Without the Internet, everything seemed new to me. Every untweeted observation of daily life was more sacred. Every conversation was face to face or a phone call, and filled with a hundred fresh nuances. The air smelled better. My sentences seemed less convoluted. I lost a bit of weight.

Miller goes on to qualify this somewhat, noting that a lot of the excitement of going offline is about novelty, and that as he's gotten used to not having the Internet, he's learned that (get ready for it) he's still the same person without the Web as he was with it.

My time is no longer defined by the fact that it's spent without the Internet. It's simply my time, and I have to fill it. The luxury that no Internet has afforded me is that I feel like I have more time to fill, and fewer ways to fill it. It's the boredom and lack of stimulation that drives me to do things I really care about, like writing and spending time with others. 

So, brief time offline and your life is more vivid and meaningful; longer time offline and it's maybe more normal, except still somehow more meaningful. (He is, after all, doing more things he "really care[s] about.")

Maybe 48 hours isn't enough of a trial, but I have to say, Miller's experience didn't match mine at all. Being offline didn't make life more vivid and more meaningful, as far as I could tell. I'm perfectly capable of being distracted without the Internet, thank you very much. Instead of telling my child to leave me alone so I can read political blogs, I can tell my child to leave me alone so I can read Joseph Conrad, sleep, or stare into space. Instead of wasting my time checking Twitter, I can waste my time watching Mirror, Mirror with my family (the film was much better than you'd expect, by the by; Julia Roberts seemed to be having the time of her life.)
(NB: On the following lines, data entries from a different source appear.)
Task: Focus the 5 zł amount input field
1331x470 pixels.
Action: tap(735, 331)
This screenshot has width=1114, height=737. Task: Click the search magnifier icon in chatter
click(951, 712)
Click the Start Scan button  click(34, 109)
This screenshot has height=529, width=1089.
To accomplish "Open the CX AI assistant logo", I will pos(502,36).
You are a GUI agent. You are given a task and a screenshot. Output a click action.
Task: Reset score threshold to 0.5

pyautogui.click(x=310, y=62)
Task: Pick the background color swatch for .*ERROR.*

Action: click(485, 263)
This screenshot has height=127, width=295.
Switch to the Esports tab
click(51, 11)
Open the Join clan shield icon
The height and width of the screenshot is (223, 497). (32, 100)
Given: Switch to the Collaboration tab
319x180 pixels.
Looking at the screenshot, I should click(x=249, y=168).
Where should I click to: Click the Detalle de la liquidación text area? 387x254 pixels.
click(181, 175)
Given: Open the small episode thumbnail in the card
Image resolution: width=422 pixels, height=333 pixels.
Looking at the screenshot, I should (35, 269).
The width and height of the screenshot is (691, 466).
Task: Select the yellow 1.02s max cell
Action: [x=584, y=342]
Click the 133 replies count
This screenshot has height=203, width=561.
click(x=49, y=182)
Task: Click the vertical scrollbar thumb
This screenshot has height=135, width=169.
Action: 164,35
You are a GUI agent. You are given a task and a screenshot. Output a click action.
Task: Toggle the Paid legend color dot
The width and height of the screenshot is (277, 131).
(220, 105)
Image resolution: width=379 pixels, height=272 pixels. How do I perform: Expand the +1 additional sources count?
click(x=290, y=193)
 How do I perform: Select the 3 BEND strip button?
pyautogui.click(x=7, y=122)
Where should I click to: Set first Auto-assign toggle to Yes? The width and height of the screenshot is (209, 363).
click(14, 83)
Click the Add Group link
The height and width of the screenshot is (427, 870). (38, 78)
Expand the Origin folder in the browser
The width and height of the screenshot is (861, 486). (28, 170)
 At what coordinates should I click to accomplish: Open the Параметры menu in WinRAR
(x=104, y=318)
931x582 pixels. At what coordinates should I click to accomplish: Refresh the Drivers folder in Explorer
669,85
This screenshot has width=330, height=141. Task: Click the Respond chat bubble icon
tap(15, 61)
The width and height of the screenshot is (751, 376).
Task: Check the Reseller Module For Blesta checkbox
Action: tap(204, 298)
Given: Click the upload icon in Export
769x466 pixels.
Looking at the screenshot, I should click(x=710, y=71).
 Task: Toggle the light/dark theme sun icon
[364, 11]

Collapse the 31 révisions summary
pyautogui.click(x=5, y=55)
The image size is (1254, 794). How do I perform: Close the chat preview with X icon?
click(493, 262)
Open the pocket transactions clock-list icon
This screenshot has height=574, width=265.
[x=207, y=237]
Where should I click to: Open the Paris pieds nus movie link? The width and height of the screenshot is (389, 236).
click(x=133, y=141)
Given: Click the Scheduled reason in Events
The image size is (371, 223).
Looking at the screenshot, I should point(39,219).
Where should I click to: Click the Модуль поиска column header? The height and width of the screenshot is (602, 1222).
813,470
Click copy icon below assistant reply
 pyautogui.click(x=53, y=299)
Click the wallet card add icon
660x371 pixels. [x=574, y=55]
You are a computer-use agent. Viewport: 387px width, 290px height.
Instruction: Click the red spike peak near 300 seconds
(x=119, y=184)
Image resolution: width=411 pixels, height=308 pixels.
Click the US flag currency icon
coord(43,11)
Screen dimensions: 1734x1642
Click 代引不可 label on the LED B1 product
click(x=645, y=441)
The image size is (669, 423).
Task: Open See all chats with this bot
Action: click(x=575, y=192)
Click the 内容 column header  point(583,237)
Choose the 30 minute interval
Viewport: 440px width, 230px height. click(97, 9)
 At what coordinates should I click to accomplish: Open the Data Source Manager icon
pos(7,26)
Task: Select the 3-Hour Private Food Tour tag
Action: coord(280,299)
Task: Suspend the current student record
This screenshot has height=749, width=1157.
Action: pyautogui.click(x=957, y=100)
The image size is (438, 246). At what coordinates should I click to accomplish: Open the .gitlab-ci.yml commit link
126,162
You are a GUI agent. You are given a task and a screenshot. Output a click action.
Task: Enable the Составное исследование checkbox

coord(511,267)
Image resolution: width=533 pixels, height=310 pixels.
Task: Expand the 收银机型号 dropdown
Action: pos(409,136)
So being offline didn't mean I was, as Miller put it, "in the moment" wherever that might be. Instead, it mostly meant that, whatever my many other distractions, I didn't have to look for gigs, or edit copy, or deal with my blog, or write anything for a few days.

Miller admits upfront that he's very lucky to be able to go offline and get paid for it. But he doesn't quite make the link that the Web's tyranny is mostly a tyranny not of attention, but of work. The Internet for a lot of people is a way that their jobs can follow them everywhere. Certainly, as a freelancer, the web makes it possible for me to work at basically any time. For instance, I got this essay approved at five or so on Monday evening, and I'm writing it at nine p.m.

It didn't necessarily have to be like this. Romantic myths of naturalness and atavistic simplicity always cast technology as the despoiler of direct feeling, which is why the latest entertainment innovation is always supposedly on the verge of turning us into decadent artificial drones.

But the truth is that a tool is just a tool. There's no reason that the Internet couldn't give us more free time in theory—by, for example, allowing us not to commute as much, or making it easier to look stuff up so you don't have to trek over to the library and waste an afternoon doing research.

But in practice such savings are instantly erased by the longstanding American trend towards more and more hours and more and more work for everyone—or at least, for everyone who has managed to hold onto a job in our new permanent American recession. If we would like less cluttered and stressful lives, we could probably start by giving everyone six weeks of vacation like they have in Germany—which would perhaps have the added bonus of freeing up hours to hire some of those who are unemployed.

Compared to America's long-standing war on labor and more recent chronic unemployment, Miller's experiment seems rather trivial. And that's because it is trivial. The fact that someone somewhere is living without Internet for a year doesn't tell us anything about anything. Except, maybe, that the media likes stunts.